◆ What you are asked to do: Transcribe word for word the part of the passage on miracles below starting at "Five thousand years" and ending at "to our rationality?".

◆ Page extract:
How do you define a miracle? What makes someone see an event as a miracle, while others can chalk the event up to coincidence? Who do miracles need to be limited to things that have no rational explanation?
Albert Einstein once wrote: “There are only two ways to live your life. One is as though nothing is a miracle. The other is though everything is a miracle.” From someone who made legendary contributions to science and rational thought, this is an amazing testament to his spirituality.
A Psalmist wrote: “When I look at your heavens, the work of your fingers, the moon and the stars that you have established; what are human beings that you are mindful of them, mortals that you care for them?” That was written at a time when we didn’t know much about the science of the universe; how the planets moved; how stars were formed. It was considered to be a miracle that human life could even exist under such a vast creation. But we knew that somehow God was glorified in the beauty of the universe.
Five thousand years later, we know so much more about the nature of the universe. We can measure the distance between stars and planets, we know about black holes, quasars, far away galaxies, and still we have not yet mapped the fullness of an ever expanding universe. And because of this increasing ability to measure and observe, have we lost a sense for the miraculous? Has wonder become captive to our rationality?
Sometimes Scripture actually fuels this movement away from the recognition of miracles around us. Perhaps when we read stories of the miraculous, our expectations are elevated and we measure the miraculous by biblical standards. Food needs to multiply, the dead need to be brought back to life, or some vision of God has to happen to inspire us to turn away from destructive acts. Anything short of this can’t be a miracle, can it?

◆ Extracted records:
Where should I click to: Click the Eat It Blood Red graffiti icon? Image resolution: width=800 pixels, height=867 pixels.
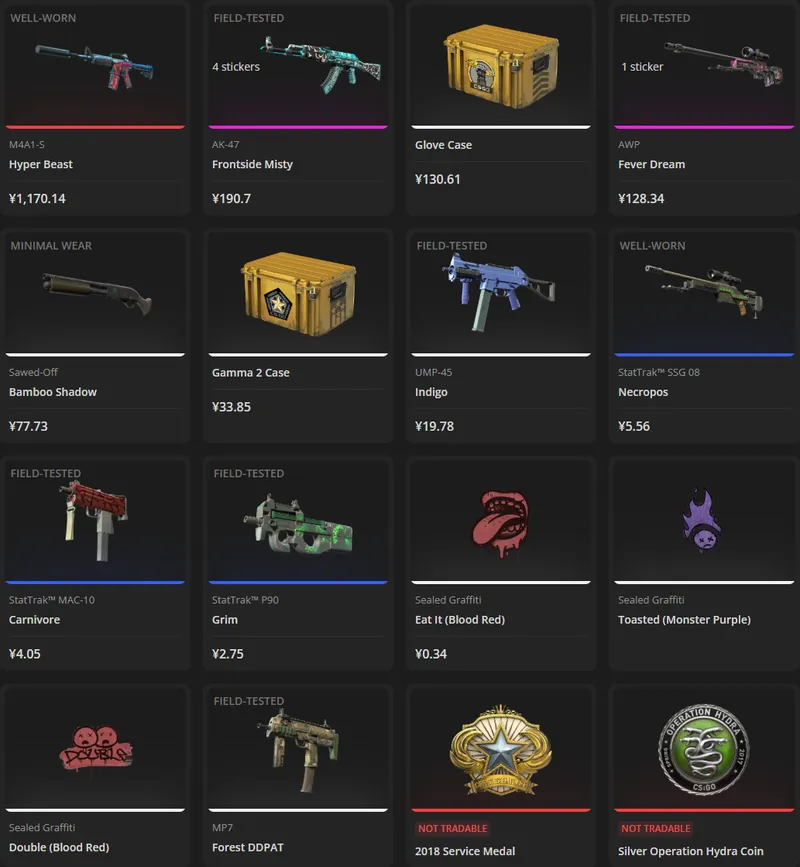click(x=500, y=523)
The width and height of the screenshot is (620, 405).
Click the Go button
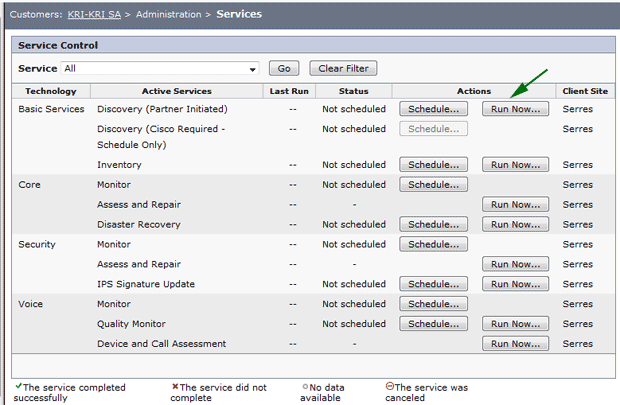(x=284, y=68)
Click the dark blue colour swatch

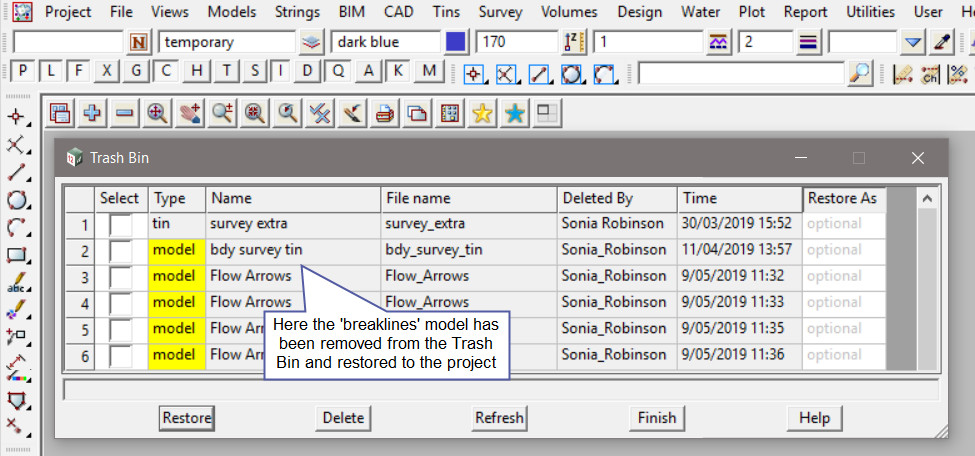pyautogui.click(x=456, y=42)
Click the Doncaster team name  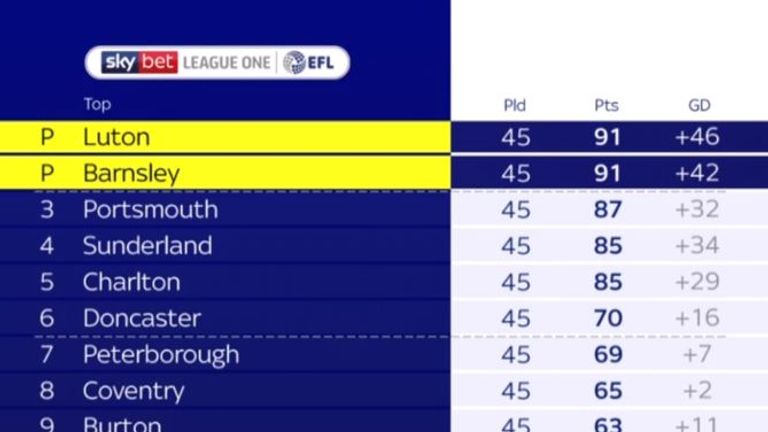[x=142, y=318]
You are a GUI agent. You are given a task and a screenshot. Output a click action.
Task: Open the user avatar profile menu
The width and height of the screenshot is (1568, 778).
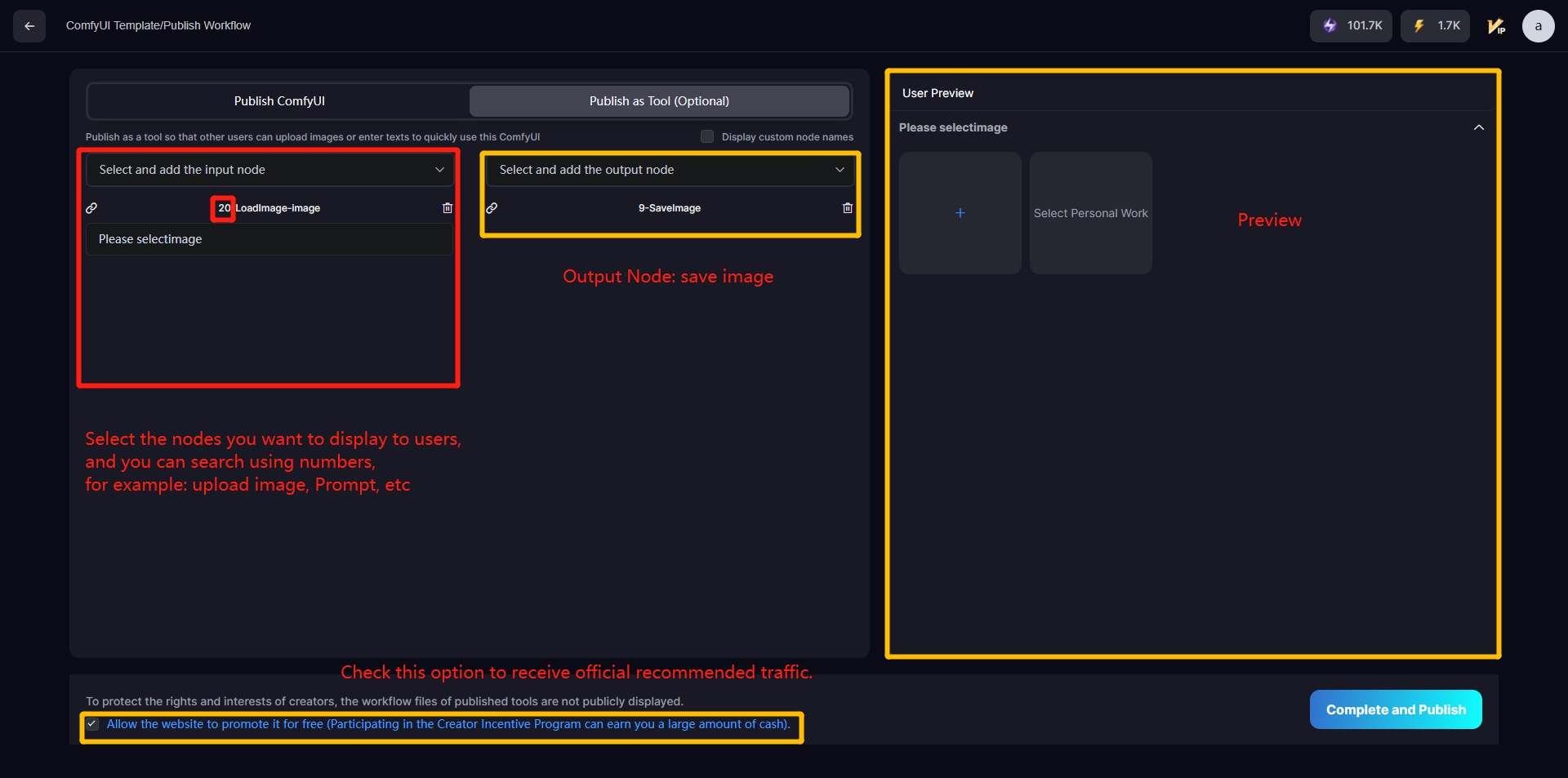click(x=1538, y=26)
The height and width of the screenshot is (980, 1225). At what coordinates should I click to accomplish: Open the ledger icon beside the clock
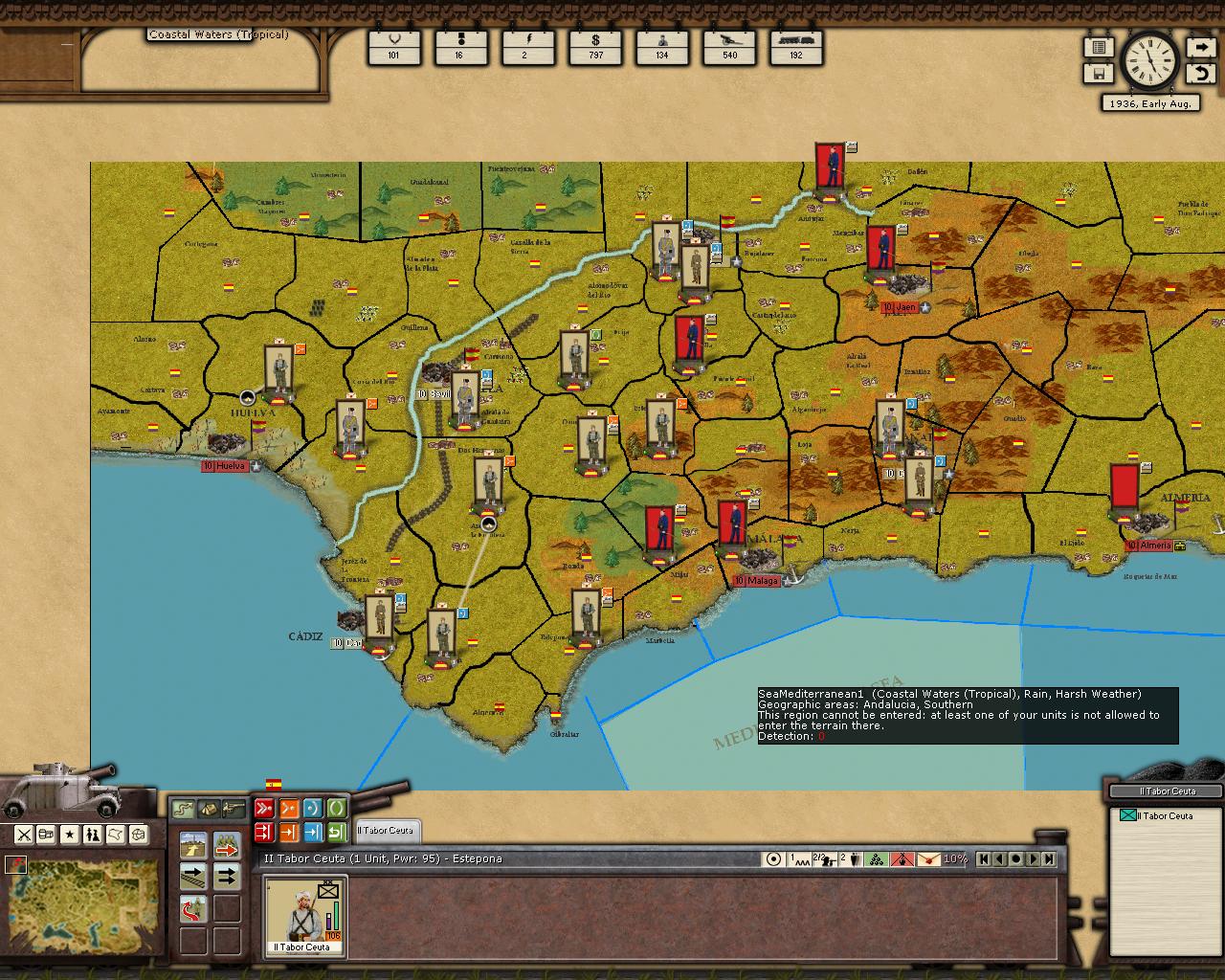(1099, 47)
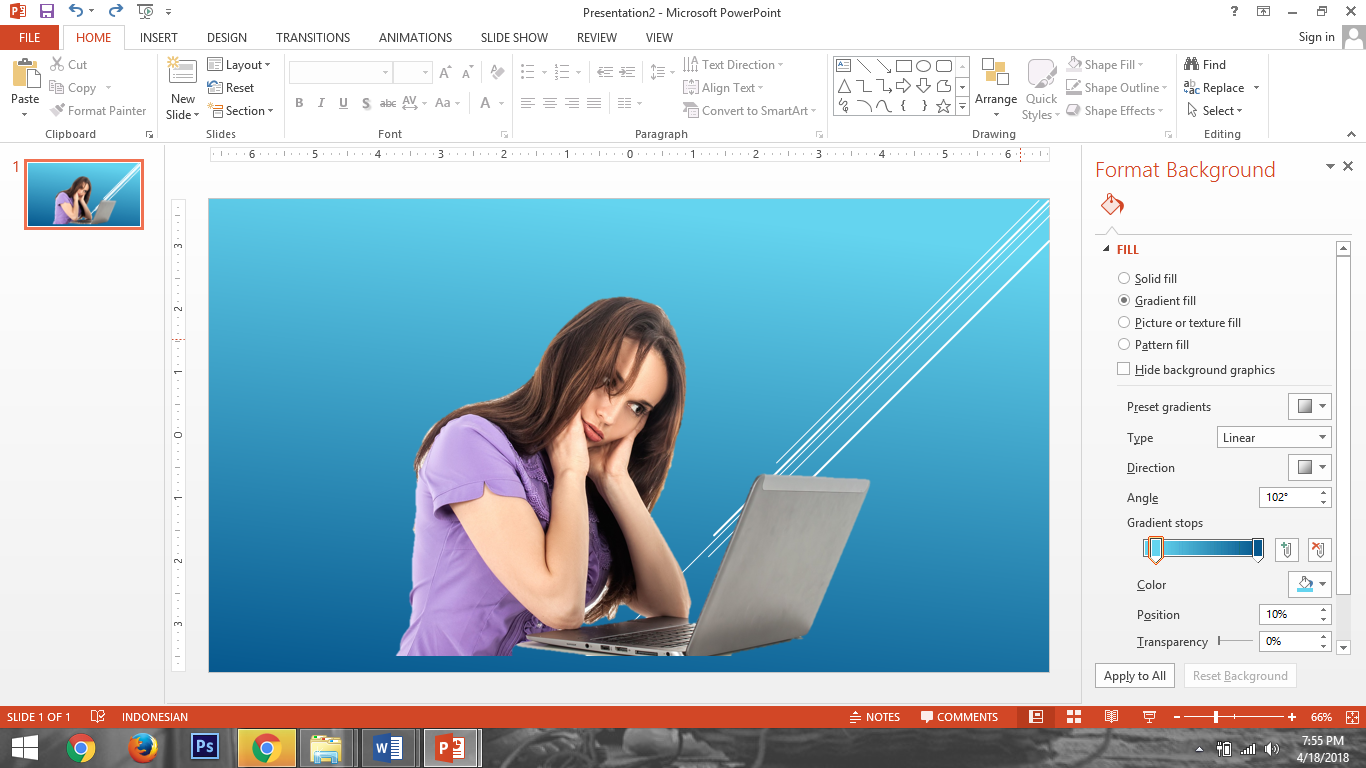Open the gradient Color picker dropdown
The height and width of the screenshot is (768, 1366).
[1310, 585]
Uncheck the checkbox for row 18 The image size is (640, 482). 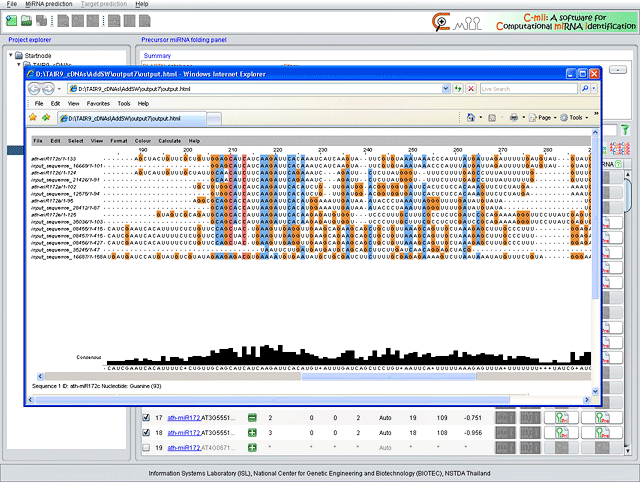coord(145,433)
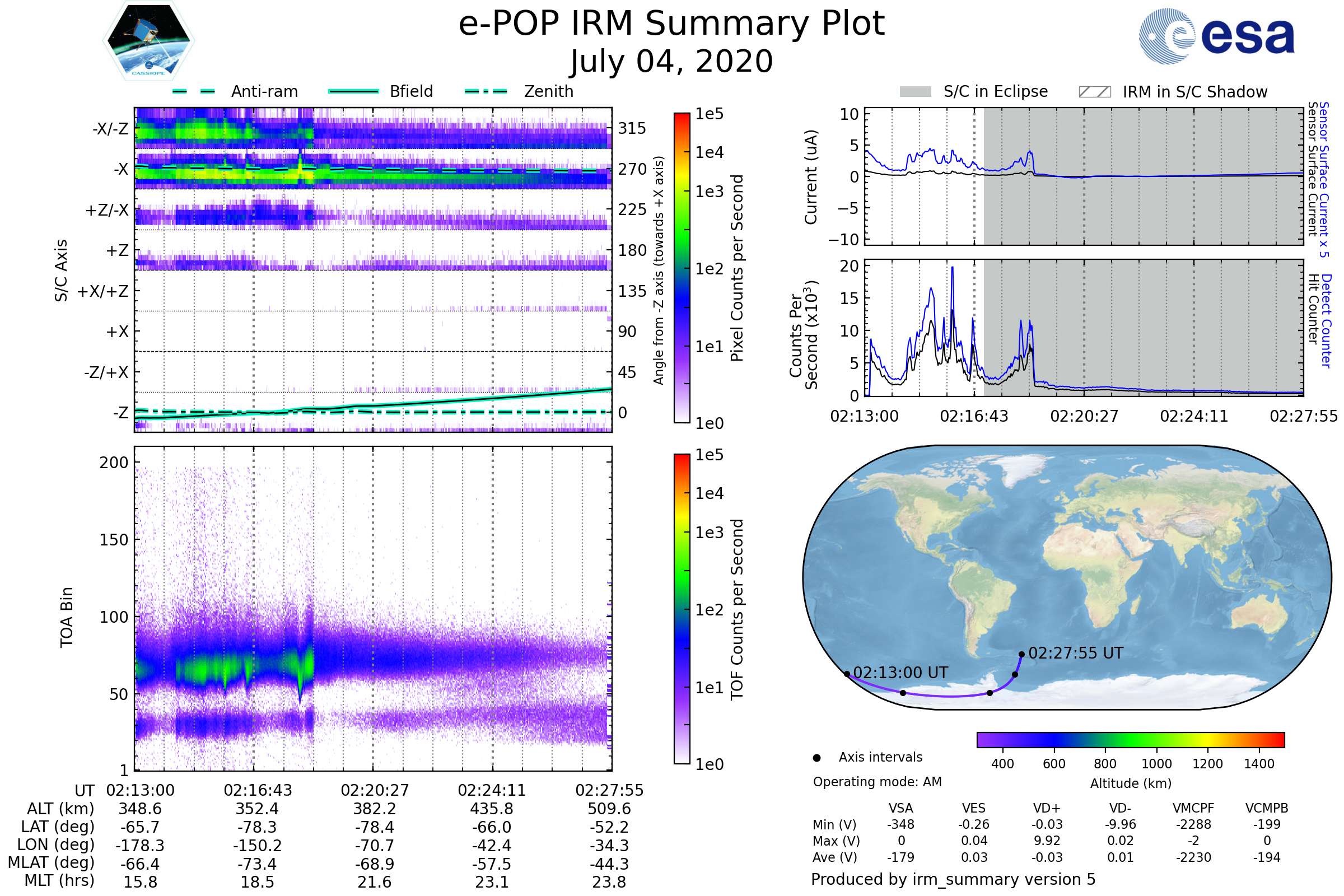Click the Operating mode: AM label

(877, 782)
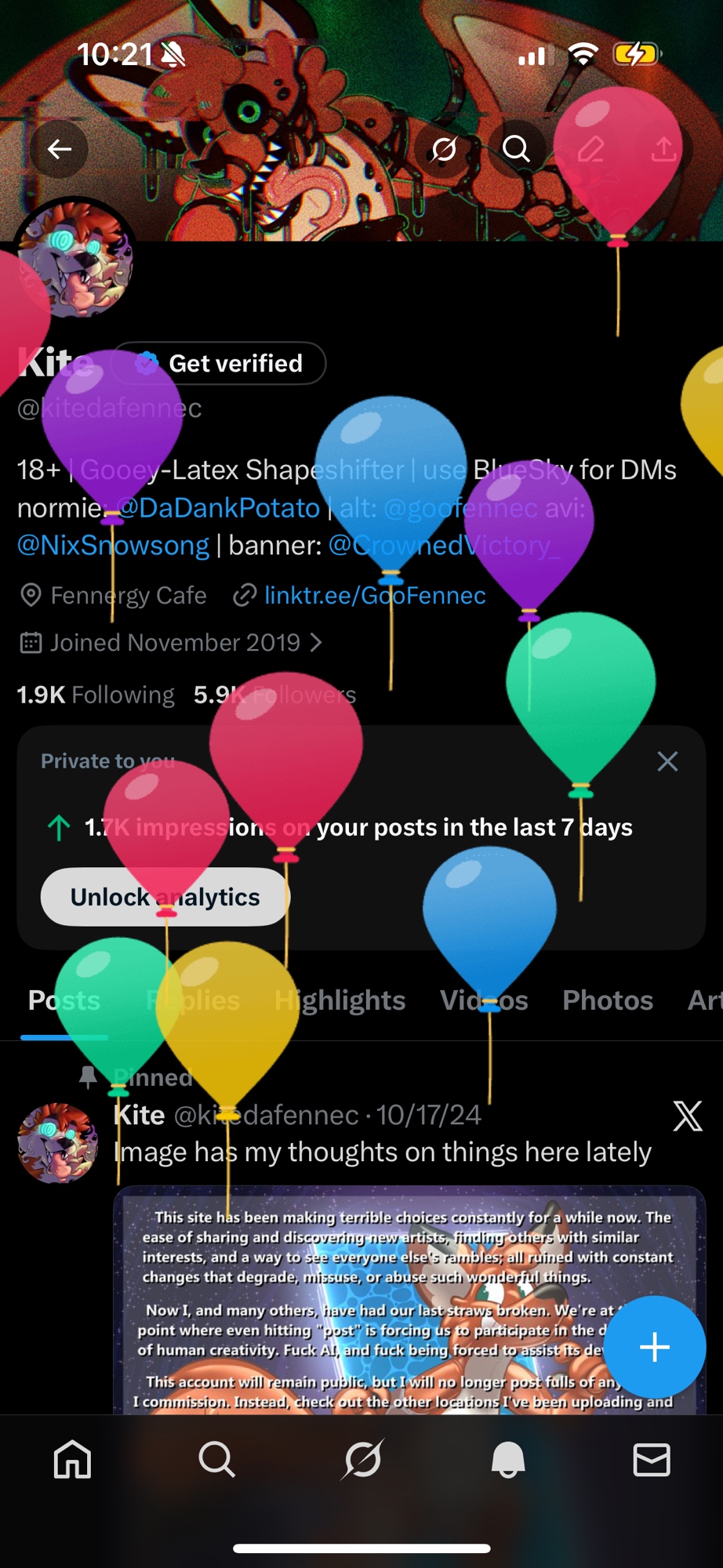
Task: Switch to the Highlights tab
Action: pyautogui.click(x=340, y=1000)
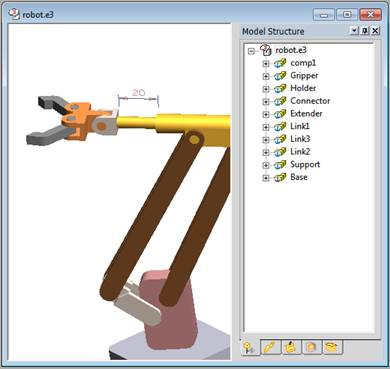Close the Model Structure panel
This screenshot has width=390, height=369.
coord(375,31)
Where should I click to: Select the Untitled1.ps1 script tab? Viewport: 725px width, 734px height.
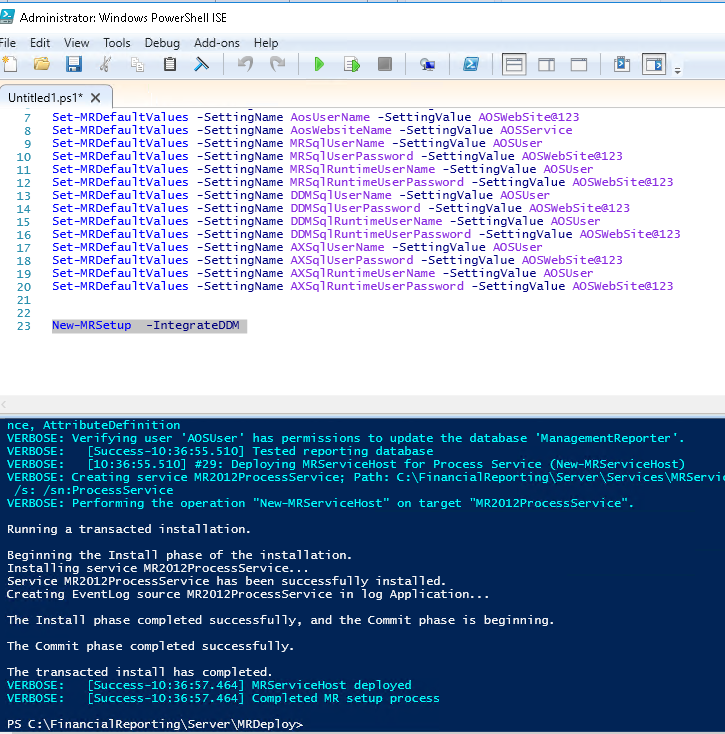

◆ Result below:
Five thousand years later, we know so much more about the nature of the universe. We can measure the distance between stars and planets, we know about black holes, quasars, far away galaxies, and still we have not yet mapped the fullness of an ever expanding universe. And because of this increasing ability to measure and observe, have we lost a sense for the miraculous? Has wonder become captive to our rationality?